Sloan Bicurve
From 1910 to 1912 the American John Sloan built his series of "bicurve" biplanes in a small workshop in the Paris suburb of Charenton. As with so many of the early designers and builders, it is difficult to determine how many of the machines appearing under his name were new ones, or merely earlier ones modified and developed.
His first was shown in 1910, typical of his bicurve designs with the shorter top wing arching down at the tips almost meeting inboard of the tips of the lower wing, with the extended leading and trailing edges of the upper wing joined to those of the lower. The lower wing had some dihedral, and then its tips drooped also, with large ailerons on the trailing edges near the ends. The long uncovered rectangular fuselage sat 2 in tandem behind the engine; a tall rectangular rudder stood up at the rear above a long tailplane set at a high angle on the fuselage. The elevators were connected to a forward elevator mounted on outriggers. The aeroplane rested in front on 2 pairs of wheels with a skid between each pair, and a tailwheel; the latter was replaced with a skid before the end of the year.

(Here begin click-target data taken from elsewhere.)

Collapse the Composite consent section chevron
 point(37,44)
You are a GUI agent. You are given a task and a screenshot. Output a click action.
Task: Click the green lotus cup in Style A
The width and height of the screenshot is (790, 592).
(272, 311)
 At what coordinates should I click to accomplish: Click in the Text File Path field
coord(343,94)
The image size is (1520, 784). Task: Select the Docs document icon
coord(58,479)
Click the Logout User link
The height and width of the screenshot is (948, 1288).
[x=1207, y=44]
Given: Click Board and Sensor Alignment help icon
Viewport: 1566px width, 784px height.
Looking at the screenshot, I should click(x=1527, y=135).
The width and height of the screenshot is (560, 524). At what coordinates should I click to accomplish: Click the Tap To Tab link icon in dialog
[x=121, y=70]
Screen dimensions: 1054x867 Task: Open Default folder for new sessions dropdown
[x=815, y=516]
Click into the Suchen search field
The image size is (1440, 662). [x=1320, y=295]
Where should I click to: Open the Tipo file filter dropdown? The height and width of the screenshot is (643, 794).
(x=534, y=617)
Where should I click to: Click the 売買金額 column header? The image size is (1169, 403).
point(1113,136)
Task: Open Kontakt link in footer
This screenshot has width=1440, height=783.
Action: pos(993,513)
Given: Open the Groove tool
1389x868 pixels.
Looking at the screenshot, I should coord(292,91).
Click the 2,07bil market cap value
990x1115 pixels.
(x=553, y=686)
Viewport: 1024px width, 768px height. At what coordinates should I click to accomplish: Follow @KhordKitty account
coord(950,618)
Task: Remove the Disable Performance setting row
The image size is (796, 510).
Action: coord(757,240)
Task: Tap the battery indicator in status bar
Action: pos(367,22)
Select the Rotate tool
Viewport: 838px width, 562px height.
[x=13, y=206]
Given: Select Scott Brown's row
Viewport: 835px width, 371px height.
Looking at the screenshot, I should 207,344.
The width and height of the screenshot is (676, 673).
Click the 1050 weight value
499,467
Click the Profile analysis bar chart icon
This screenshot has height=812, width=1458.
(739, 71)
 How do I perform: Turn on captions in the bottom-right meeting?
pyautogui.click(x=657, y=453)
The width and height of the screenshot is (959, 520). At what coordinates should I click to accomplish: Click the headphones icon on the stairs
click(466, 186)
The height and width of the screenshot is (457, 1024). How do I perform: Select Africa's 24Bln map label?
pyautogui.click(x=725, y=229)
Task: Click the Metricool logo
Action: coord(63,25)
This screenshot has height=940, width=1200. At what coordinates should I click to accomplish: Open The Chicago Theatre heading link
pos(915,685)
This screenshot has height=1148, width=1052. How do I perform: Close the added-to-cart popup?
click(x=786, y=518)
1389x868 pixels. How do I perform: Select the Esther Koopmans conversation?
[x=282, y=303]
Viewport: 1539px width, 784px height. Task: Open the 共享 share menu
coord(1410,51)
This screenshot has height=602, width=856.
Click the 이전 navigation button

The lower wings were called lifting surfaces and the upper ones stabilizing surfaces: the theory was that the downward curve of the lower wings would "slow the chute if the engine cut."
(Span: (upper) 8 m; (lower) 10.95 m; chord: (upper) 2 m; (lower) from 2 to 2.9 m at the tip; length: 11.3 m; wing area: 49 sqm; speed: c 75 kmh; 50 hp Gnome with a 2.5 m diameter Sloan propeller)
A similar machine, or the same one altered, was often photographed in flight. The forward elevator was gone, and a 35 hp Labor provided power through chains to the 2 tractor propellers. The pilot sat in a sort of bucket. Another version - or modification - flew next, with the Gnome and a single tractor propeller, front elevator, but with a less-drooping top wing. It crashed in 1911.
Sloan's penultimate reported flying machine was flying in 1912 at Issy, seemingly a throwback to the 1910 designs, with the twin skid of the Concours Militaire entry; a final design was similar to the 1912 military aeroplane but with a small inline 4-cylinder motor.
In the years 1911-1912 he was working on plans fora 18.5-meter span Calais-Dover passenger biplane, with a single big float and a boat-shaped fuselage and a 100 hp Clerget; it was not built.